Companies and individuals are paying the least in almost two years to borrow cash from banks, while lenders have been charging each other less than the Bank of Russia benchmark for overnight funds for most of April.
The easing credit conditions have more to do with fiscal than monetary policy as central bank Governor Elvira Nabiullina looks set to keep her benchmark interest rate on hold at 11 percent for the sixth straight meeting on Friday. While official borrowing costs remain elevated, the banking industry is awash with rubles drawn from the government’s rainy-day Reserve Fund to help bridge Russia’s growing budget deficit during a recession.
“The easing is happening by itself," Evgeny Koshelev, an analyst at Societe Generale SA’s Rosbank PJSC unit in Moscow, said by e-mail. “The biggest factor is improving liquidity, mostly as a result of Reserve Fund spending.” Koshelev sees no change at Friday’s meeting.

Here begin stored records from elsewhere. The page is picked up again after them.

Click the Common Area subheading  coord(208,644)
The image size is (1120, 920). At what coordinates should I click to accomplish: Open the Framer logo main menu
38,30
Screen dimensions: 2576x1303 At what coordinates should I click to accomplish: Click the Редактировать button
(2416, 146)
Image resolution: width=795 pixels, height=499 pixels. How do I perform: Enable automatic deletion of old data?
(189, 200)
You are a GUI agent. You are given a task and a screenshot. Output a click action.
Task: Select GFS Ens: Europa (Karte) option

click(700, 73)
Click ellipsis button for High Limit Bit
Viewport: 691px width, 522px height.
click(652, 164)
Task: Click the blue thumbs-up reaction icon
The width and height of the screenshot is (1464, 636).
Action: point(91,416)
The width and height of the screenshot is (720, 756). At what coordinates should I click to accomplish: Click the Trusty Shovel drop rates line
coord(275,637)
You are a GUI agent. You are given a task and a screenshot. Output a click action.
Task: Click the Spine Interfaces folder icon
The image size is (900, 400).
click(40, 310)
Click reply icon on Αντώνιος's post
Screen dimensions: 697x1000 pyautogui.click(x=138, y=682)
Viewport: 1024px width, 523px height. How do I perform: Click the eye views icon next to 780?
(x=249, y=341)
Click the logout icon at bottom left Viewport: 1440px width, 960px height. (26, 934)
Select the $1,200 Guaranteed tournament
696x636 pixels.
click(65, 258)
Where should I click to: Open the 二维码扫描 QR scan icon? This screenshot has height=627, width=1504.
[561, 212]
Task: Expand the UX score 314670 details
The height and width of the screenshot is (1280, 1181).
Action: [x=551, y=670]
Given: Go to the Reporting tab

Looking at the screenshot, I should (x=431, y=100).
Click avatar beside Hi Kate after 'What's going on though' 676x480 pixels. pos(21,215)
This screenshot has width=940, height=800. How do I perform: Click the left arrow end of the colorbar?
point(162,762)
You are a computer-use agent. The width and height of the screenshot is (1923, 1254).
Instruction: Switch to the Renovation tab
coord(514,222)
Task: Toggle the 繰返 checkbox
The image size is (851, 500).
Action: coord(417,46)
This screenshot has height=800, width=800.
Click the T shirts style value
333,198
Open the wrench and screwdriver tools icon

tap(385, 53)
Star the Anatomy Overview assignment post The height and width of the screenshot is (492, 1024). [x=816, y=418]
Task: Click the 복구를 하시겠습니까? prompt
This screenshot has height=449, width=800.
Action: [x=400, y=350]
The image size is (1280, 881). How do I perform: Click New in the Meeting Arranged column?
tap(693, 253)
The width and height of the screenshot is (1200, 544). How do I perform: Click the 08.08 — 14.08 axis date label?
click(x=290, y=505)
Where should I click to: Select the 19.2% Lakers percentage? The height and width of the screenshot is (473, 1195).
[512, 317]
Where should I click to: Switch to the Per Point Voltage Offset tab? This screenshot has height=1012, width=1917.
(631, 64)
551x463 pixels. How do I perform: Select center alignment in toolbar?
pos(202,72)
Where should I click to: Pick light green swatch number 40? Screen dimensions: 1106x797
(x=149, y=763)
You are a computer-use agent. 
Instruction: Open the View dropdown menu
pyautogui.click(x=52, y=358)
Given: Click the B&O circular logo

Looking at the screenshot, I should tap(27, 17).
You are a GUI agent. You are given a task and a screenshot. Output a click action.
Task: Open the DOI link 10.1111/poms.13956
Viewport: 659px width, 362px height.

The policy implication for Nabiullina is that she has room to keep benchmark borrowing costs on hold until she’s confident that inflation is on a sustainable downward trend toward a 4 percent target for the end of 2017. While annual consumer-price growth slowed to a two-year low of 7.3 percent in March, Morgan Stanley economists predicted April 25 the rate will accelerate until August as the base effect from last year’s rampant growth fades.
Of the 41 economists surveyed by Bloomberg, only six expect Nabiullina will reduce borrowing costs on Friday, with the rest seeing no change. As well as reducing loan rates, the gush of cash into the banking sector has also allowed the nation’s biggest lender, Sberbank PJSC, to lower local-currency and dollar deposit rates.
In the current environment, the central bank won’t lower its benchmark on Friday "in order not to over-ease,” Oleg Kouzmin, the chief economist for Russia at Renaissance Capital in Moscow, said by e-mail. “That would increase the risk of accelerating inflation.”